Subject: Murphy’s Laws (Page 58)

If two wrongs don't make a right, try three.

Nothing looks as good close up as it does from far away.

Facts without theory are trivia. Theory without facts is bullshit.

There are more horses’ asses in this world than there are horses.

When the camera focuses on a male athlete he will spit, pick or scratch.

The only things that start on time are those that you're late for.

Delay is the deadliest form of denial.

After a salary raise, you will have less money at the end of the month than you had before.

1. If you must make a decision, delay it.
2. If you can authorize someone else to avoid a decision, do so.
3. If you can form a committee, have them avoid the decision.
4. If you can otherwise avoid a decision, avoid it immediately.

Hypocrisy is the Vaseline of social intercourse.

Suppressive fires – won’t.

The amount of trash accumulated within the space occupied is exponentially proportional to the number of living bodies that enter and leave within any given amount of time.

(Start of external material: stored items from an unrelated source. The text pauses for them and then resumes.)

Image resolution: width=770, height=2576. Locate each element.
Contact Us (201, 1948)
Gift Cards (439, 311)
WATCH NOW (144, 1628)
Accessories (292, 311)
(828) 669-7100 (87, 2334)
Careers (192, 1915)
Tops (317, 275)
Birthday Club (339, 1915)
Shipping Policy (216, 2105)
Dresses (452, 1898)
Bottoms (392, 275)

A watched pot never boils over.

If you explain so clearly that nobody can misunderstand, somebody will.

Bodies in motion tend to remain in motion; bodies at rest tend to remain in bed.

Always leave room to add an explanation if it doesn't work out.

A theory is better than an explanation.

You can’t make an omelet without breaking eggs.

Never eat prunes when you're hungry.

Always remember that you are absolutely unique, just like everyone else.

In approaching a double door, you will always go to the one door that is locked, pull when you should have pushed, and push when the sign says pull.